Theater lovers rejoice. The world's best stage productions are on their way to a movie house near you. Thanks to the digital revolution, everything from London's acclaimed National Theater production of Racine's masterwork "Phèdre," starring Helen Mirren, to the off-Broadway cult favorite "Forever Plaid," not to mention upcoming top Broadway musicals, are beaming into multiplexes from Reykjavik to Los Angeles – in high-definition and eventually 3-D, to boot.

It's high-tech culture for the low price of a movie matinee and a box of popcorn. And in a sure sign that regional thespians aren't worried about the arrival of their digital counterparts, the premier regional theater in the United States, Minneapolis's Guthrie Theater, will actually screen a delayed transmission of "Phèdre" July 8 and 9 in one of its main stages.
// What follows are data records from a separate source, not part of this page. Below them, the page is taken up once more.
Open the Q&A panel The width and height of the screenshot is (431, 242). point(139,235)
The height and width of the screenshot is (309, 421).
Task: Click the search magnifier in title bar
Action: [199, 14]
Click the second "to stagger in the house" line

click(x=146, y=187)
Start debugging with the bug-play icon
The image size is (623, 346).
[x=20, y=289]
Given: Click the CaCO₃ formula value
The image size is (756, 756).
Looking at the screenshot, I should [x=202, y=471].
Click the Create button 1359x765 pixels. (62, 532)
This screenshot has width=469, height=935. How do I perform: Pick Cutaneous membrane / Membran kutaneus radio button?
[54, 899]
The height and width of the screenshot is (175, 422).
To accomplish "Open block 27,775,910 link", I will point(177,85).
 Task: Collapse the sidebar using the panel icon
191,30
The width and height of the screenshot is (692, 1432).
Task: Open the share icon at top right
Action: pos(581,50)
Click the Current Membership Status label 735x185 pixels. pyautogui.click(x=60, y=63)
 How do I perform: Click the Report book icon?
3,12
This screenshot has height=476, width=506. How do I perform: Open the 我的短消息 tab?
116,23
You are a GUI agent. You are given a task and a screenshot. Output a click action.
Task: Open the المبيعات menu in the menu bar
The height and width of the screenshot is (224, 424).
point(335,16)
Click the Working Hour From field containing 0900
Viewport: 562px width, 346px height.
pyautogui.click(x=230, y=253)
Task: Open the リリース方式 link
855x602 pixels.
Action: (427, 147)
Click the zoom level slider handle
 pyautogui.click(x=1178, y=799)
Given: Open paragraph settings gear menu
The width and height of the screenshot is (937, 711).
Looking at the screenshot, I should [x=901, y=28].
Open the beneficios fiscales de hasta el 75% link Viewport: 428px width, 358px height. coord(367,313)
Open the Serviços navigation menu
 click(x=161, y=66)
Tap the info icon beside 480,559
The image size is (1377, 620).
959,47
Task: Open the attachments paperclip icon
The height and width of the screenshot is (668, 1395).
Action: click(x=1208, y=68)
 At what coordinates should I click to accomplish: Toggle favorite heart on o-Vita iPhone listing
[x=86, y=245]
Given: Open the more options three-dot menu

"It's the wave of the future," says Guthrie artistic director Joe Dowling. This week alone, in addition to the two-night reprise of the "Phèdre" production, which was beamed live around the world this past Thursday, "Forever Plaid," will go national for a special 20th-anniversary event live from Club Nokia in the heart of Los Angeles July 9.

This wave of global sharing of the world's toniest stage confections in the humblest of Milk-Dud-and-Raisinets venues has been ushered in by the success of New York's Metropolitan Opera's "The Met: Live in HD," which has been beaming matinees around the world for three seasons.

"The whole idea is to engage opera lovers [and] to reach new audiences as well," says the Met's Peter Gelb. Just as sports fans have flocked to live simulcasts of major events, he adds, culture fans have embraced the satellite experiences for what they are.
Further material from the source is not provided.